___ Given data

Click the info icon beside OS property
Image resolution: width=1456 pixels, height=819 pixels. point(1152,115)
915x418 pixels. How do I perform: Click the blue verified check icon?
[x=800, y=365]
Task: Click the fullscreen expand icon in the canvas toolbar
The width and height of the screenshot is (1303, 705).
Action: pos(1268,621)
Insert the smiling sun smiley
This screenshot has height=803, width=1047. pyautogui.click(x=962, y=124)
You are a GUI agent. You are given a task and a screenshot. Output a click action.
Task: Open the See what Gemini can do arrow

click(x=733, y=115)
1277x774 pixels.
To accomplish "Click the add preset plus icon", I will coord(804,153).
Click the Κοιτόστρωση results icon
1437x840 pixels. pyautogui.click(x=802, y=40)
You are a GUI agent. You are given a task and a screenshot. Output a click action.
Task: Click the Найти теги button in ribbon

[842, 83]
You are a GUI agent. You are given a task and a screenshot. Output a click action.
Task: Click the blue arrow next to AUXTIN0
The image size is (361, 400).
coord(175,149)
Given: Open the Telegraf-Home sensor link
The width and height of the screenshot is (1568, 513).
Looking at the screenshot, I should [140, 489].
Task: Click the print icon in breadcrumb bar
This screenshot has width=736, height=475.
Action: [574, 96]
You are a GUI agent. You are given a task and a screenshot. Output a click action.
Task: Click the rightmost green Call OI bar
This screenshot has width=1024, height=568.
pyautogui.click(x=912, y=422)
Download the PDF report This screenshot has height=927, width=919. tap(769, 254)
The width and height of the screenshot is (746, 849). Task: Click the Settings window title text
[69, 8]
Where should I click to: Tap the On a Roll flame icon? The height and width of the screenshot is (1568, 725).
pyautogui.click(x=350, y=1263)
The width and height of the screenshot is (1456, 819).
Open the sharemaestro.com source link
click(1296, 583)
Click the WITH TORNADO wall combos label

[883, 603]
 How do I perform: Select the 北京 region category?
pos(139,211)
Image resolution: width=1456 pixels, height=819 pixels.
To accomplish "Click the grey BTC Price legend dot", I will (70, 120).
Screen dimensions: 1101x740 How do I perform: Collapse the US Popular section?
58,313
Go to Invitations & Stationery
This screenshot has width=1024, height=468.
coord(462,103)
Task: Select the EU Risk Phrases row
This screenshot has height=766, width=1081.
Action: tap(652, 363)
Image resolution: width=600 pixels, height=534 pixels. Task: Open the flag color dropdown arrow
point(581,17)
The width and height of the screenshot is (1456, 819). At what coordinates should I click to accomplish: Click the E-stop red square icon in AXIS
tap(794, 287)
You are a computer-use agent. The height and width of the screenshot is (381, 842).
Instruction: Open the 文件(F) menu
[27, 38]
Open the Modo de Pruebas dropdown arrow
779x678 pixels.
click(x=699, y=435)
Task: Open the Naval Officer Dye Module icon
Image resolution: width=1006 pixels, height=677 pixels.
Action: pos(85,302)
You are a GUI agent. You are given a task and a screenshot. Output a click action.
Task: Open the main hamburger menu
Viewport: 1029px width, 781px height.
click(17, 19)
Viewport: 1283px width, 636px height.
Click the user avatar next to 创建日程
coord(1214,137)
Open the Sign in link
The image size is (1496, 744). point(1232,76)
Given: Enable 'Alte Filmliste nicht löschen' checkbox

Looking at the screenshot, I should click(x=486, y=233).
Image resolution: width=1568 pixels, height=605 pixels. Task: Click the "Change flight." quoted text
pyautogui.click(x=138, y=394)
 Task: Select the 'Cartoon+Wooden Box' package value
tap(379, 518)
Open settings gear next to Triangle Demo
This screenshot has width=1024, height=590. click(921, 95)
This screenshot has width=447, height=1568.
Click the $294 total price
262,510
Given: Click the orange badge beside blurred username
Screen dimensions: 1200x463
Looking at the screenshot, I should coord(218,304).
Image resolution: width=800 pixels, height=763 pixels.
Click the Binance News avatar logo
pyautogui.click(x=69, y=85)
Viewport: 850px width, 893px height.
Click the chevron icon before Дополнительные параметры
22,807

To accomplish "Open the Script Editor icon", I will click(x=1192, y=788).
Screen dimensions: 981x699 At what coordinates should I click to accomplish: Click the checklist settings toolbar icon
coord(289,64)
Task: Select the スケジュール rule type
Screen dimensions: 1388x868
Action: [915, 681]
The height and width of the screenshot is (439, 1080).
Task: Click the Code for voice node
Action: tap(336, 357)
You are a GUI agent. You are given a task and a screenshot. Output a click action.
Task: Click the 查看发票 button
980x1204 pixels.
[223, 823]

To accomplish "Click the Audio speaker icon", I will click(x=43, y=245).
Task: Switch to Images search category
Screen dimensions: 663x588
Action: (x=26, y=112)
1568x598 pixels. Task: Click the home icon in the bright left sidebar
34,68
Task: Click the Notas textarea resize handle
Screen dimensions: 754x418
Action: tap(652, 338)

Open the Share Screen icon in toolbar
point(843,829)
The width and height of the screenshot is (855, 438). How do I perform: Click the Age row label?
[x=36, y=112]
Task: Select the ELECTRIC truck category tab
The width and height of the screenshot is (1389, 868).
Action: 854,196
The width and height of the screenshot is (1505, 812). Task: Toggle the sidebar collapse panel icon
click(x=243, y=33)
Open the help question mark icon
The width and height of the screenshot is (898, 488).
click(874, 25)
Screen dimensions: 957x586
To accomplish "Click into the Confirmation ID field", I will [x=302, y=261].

______

▸ Exercise aim:
Answer with a number alone: how many lines of the listing above include the string "will"?

▸ Answer:
5